======== DATASET ========
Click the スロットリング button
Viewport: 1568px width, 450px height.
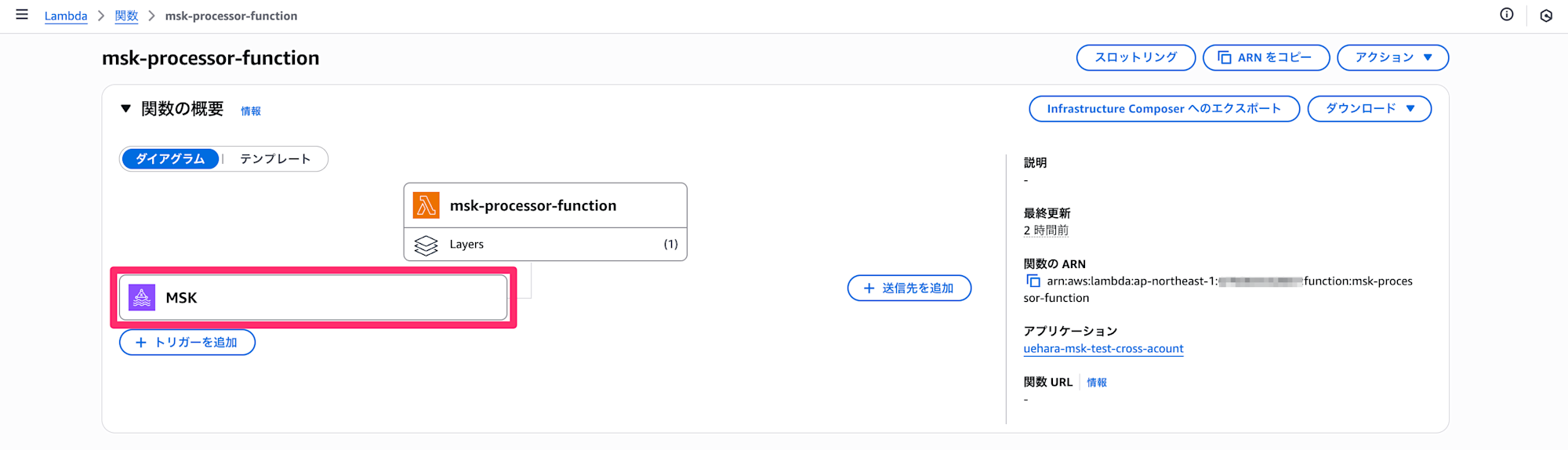pyautogui.click(x=1135, y=58)

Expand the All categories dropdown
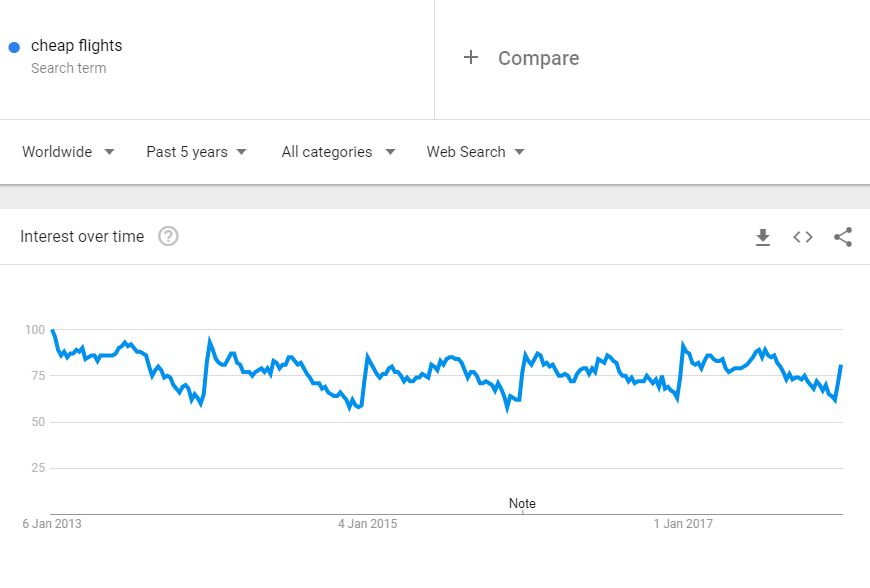coord(338,152)
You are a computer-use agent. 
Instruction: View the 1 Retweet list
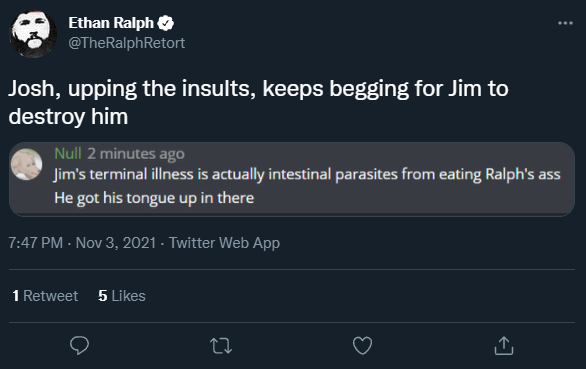45,296
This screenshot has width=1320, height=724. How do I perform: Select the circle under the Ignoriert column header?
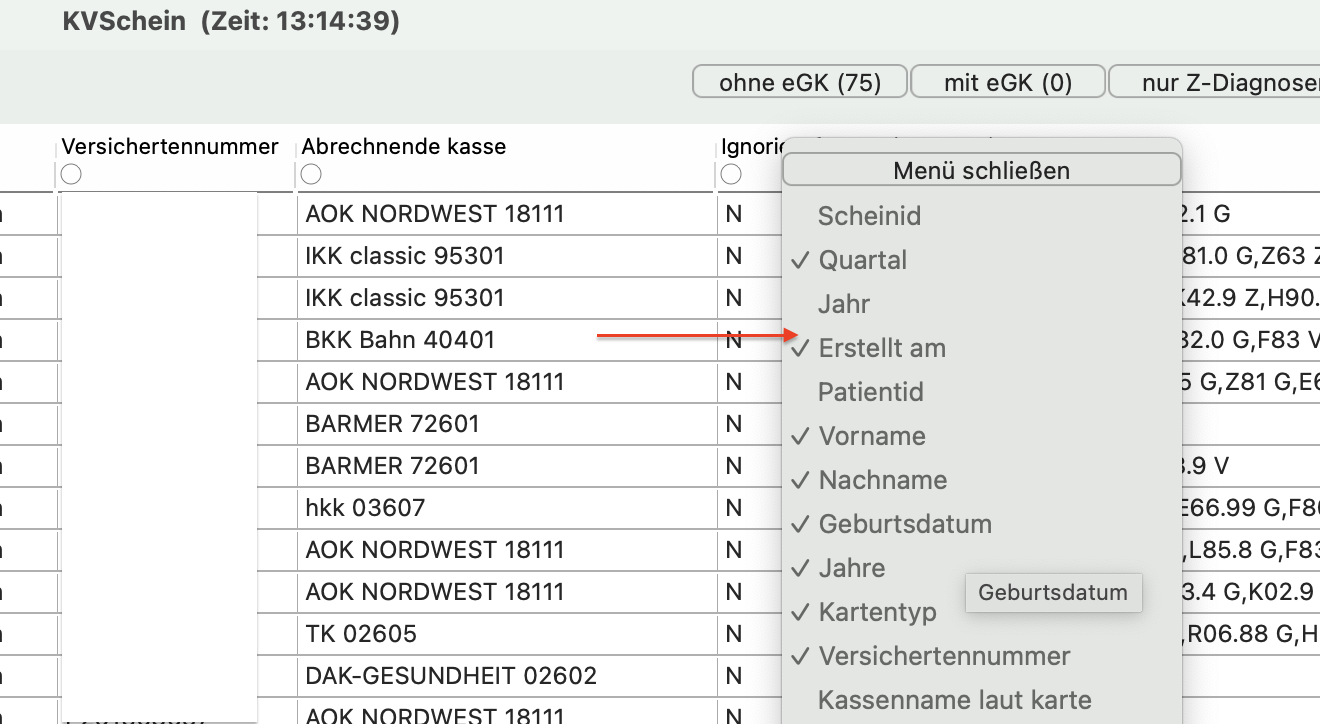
========
*WHAT THE TASK ASKS*
Repeat the records above word for word, keeping no pictures in the copy.

*REPLY TO THE EXERCISE*
Click the スロットリング button
Viewport: 1568px width, 450px height.
pyautogui.click(x=1135, y=58)

Expand the All categories dropdown
coord(338,152)
You are a computer-use agent. 
Instruction: View the 1 Retweet list
45,296
This screenshot has width=1320, height=724. How do I perform: Select the circle under the Ignoriert column header?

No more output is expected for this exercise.